If your dog tries to exit, gently and carefully lower the tailgate to prevent him.

Again, repeat the request ‘Stay’ or ‘Wait’, or if you have a good sit command, request a ‘Sit’.

Once the tailgate is open, calmly connect the lead to your dog’s collar.

While holding the lead, give your dog a release cue like ‘OK’ or ‘Out’ and allow him to jump out ready for the walk.

If your dog is still particularly excited and unfocused you can follow this next part of the exercise, which allows you to chill and prepare but also allows your dog to adapt to the environment of a busy park.


Wrap your lead around a strong part of the car or a bollard or pole near your car and reattach it to your dog’s collar.

Your dog is now tethered and you have both hands free, allowing you to lock up the car or prepare for the walk.

Allow your dog to survey the environment and take stock.

After five minutes or so you will notice your dog visibly relax (often an audible sigh will be heard or he may lie down).

The second you spot him relaxing, say ‘Good dog’, untether him, and start your walk with him on lead.

He will learn that walks do not start if he is overexcited and they only begin when he is relatively calm.


The owner unclips the dog’s lead and the dog instantly bolts — this is something that happens quite regularly. It is not good practice and the dog often runs straight into other dogs without thinking and, because of his excitement, trouble can occur.

Other dogs and owners may consider this rude and the owner has little chance of calling the dog back because of his excitement levels.

How good would it be if you could unclip the lead and your dog looked up at you, waiting for the words ‘Off you go’? This means control and focus start immediately. If the park ahead suddenly looks busy or chaotic, you can decide to clip the lead back on for a while.

This exercise ‘Unclip and treat’ needs to be trained in an area of low distractions to begin with. As it starts working you can build up the levels of distraction, perhaps one dog in the distance and then two. Soon your dog will hear the click of the lead clasp and look up at you in anticipation of a treat or a game.


With your dog on the lead, request a sit.

Reach down and pretend you are removing the lead from his collar. Don’t remove the lead but with the lead clasp make an audible click as loud as possible. Within five seconds, grab a treat from your pocket or treat bag. Pop the treat into your dog’s mouth.

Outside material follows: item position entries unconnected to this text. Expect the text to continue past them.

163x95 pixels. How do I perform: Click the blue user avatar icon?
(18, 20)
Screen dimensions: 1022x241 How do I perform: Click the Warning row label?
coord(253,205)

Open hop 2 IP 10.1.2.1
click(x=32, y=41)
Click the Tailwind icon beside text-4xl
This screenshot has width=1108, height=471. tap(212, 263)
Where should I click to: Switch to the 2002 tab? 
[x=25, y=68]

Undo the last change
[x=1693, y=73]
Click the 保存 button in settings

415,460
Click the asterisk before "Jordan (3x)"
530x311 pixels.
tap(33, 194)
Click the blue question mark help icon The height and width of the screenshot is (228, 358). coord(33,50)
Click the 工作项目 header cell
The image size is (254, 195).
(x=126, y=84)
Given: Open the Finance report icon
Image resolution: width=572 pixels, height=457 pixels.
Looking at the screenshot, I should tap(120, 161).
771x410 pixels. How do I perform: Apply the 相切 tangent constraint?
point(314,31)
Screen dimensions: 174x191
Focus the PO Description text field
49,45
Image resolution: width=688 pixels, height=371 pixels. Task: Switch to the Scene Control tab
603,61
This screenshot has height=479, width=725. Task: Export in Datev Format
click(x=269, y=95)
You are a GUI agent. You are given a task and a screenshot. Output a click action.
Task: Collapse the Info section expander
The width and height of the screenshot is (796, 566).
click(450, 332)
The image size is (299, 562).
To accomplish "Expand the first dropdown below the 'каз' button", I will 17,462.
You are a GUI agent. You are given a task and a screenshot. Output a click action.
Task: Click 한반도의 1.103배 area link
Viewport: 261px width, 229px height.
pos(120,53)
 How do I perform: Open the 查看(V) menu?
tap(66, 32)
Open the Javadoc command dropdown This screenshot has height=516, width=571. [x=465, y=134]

Repeat this exercise five times.

Now with the dog still in a sit, slowly remove the lead, stand up straight and click the clasp. Treat your dog. If you think your dog may bolt, gently keep hold of his collar while removing the lead. Try to keep calm and avoid jerky movements.

Give the treat within three seconds of clicking the clasp. If your dog is still likely to bolt, toss the treat into the grass by your feet. This buys you time.

When he has swallowed the treat send him out with a straight arm and the words ‘Off you go’. This is his release cue. He can now go off and do doggy stuff.

Practice in various locations such as in the garden and park. In the early stages, always unclip and treat.

Once he starts looking up every time the lead is off, you do not need to treat every time. The chance to go off and sniff becomes the reward.

If your dog is particularly toy driven you can use the same method but produce his toy rather than the treat.


Once you have released your dog, start to walk with a purpose. If your dog is hanging around you, waiting for a treat, just keep walking.

Have an initial destination, even if it is the corner of the field. If you walk aimlessly around you may end up following your dog. Who’s walking who? Allow your dog to check in with you and occasionally call him back and treat.